TASK INSTRUCTIONS
Pick up the piece below on the government's plans for privatizing Network Rail and continue it from its last sentence.

How the government plans to privatise Network Rail is putting the chance for publicly owned railway out of reach for good.

Lynn Sloman
11 March 2016
Stroud train.jpg

Brian Robert Marshall, some rights reserved

Humpty Dumpty sat on a wall. Humpty Dumpty had a great fall. All the king’s horses and all the king’s men, couldn’t put Humpty together again.”

Recently I was at a meeting where private investors were invited to pitch to the Department for Transport about why and how they could get involved in running bits of our rail infrastructure. The meeting was called because Nicola Shaw is shortly going to publish a report to the Government recommending what should be done with Network Rail, the body responsible for maintaining and improving our national rail infrastructure – the tracks, tunnels, signalling and 18 major stations.

All sorts of options for the future of Network Rail have been mooted. These range from full privatisation, splitting up Network Rail and selling regional ‘concessions’ to the highest bidder, or selling off the 18 big stations that are operated by Network Rail.

SOURCE DATA
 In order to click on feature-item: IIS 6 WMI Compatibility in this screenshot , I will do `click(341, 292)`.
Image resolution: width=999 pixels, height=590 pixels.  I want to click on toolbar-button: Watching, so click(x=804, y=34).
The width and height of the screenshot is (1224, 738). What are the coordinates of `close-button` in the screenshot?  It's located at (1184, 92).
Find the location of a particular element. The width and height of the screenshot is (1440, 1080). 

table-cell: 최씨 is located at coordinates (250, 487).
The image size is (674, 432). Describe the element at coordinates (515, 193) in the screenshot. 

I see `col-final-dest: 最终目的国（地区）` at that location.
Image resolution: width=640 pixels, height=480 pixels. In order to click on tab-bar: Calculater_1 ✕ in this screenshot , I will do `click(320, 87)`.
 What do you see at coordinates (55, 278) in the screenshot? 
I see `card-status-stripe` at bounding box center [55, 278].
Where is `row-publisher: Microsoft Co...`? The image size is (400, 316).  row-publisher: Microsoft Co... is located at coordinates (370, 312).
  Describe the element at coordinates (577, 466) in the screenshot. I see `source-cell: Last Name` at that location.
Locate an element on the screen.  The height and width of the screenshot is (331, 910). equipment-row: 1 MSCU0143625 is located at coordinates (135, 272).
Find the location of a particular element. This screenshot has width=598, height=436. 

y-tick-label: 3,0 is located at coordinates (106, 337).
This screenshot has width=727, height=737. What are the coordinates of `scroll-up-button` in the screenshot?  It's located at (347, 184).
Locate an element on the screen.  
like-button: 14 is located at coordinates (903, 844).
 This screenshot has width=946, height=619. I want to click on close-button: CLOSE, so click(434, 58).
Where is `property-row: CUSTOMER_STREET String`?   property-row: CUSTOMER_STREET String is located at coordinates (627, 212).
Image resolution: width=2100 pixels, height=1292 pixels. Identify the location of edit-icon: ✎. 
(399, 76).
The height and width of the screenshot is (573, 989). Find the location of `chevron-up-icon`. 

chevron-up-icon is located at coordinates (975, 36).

RESPONSE BELOW
The truth is that whatever the government announces in the next few weeks, this is just the beginning of the complete dismantling of Network Rail. And this will only make the option that most people want, publicly owned railway, even harder to achieve.

At the meeting DfT wasn’t giving anything away. It is very unlikely they will contemplate wholesale privatisation, because the risks – as shown by the multiple train crashes that were a consequence of the asset-stripping in the 1990s by fully privatised Railtrack – are too high, and public opposition would be too strong.

But even ‘part-privatisation’ of Network Rail is a scary prospect. Here are ten reasons why I think it is a very bad idea indeed:

1) Financing ‘solutions’ so we can ‘buy now, pay later’ are like payday loan companies for governments.

Innovative financing ideas promise we can have our shiny new rail enhancements this year and pay for them at some time in the future. But the debt and interest keep piling up, and sooner or later, it comes to a nasty crunch. At root, Network Rail faces a funding problem, not a financing problem. There is no such thing as a financing solution to a funding problem. Before it was formally brought back under public control and ownership last year, Network Rail and its privatised predecessor Railtrack racked up an eye-watering £38 billion debt that the Government underwrote but pretended it had nothing to do with. Now that the debt shows up on the Government’s balance sheet, the Treasury has realised that spending on the never-never can’t go on indefinitely. Yet the Government is still begging the investment bankers for more. And the more we take now, the more we will have to pay eventually.

2) It’s jam today whilst losing our daily bread tomorrow: less money will be available for investment in train services later on.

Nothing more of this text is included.